Task directions: Convert each line of the records below into a Markdown table with the columns Row and Line, numbering the rows and skipping blank lines. Leave the pictures out of the table.
begin
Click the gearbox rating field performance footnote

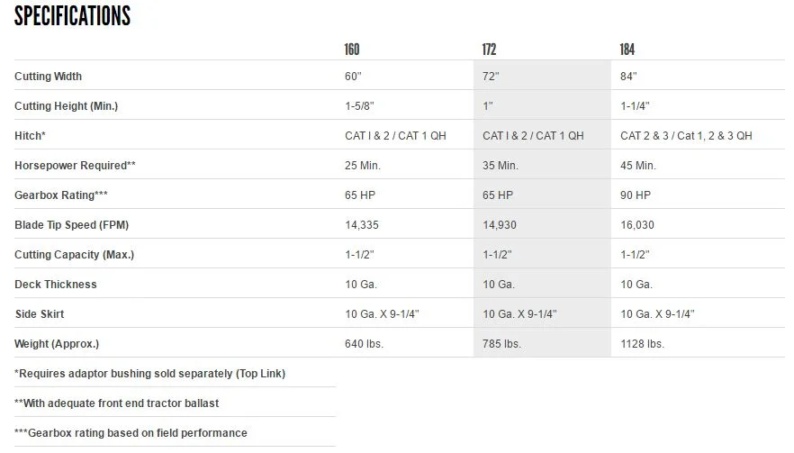[131, 432]
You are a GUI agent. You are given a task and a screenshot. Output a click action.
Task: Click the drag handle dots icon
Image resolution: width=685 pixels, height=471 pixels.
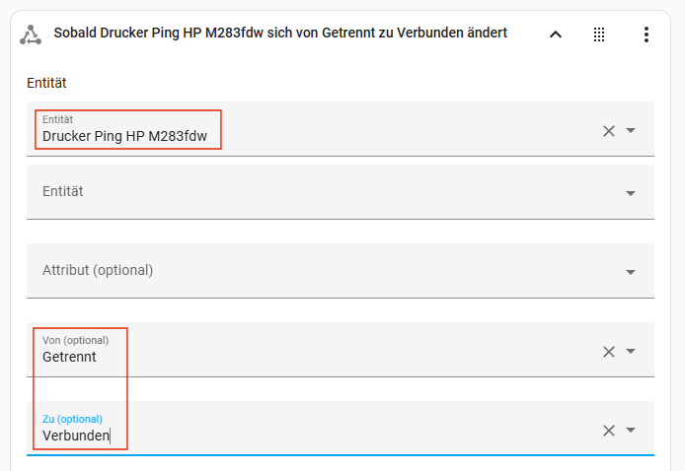[599, 34]
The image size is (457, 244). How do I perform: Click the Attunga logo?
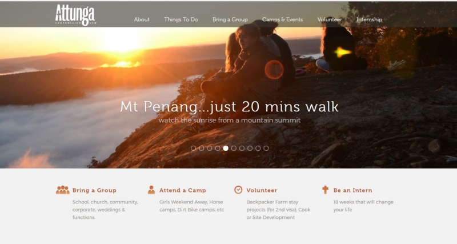[x=75, y=15]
end
Task answer:
| Row | Line |
|---|---|
| 1 | Click the gearbox rating field performance footnote |
| 2 | [131, 432] |
| 3 | You are a GUI agent. You are given a task and a screenshot. Output a click action. |
| 4 | Task: Click the drag handle dots icon |
| 5 | Image resolution: width=685 pixels, height=471 pixels. |
| 6 | [599, 34] |
| 7 | The image size is (457, 244). How do I perform: Click the Attunga logo? |
| 8 | [x=75, y=15] |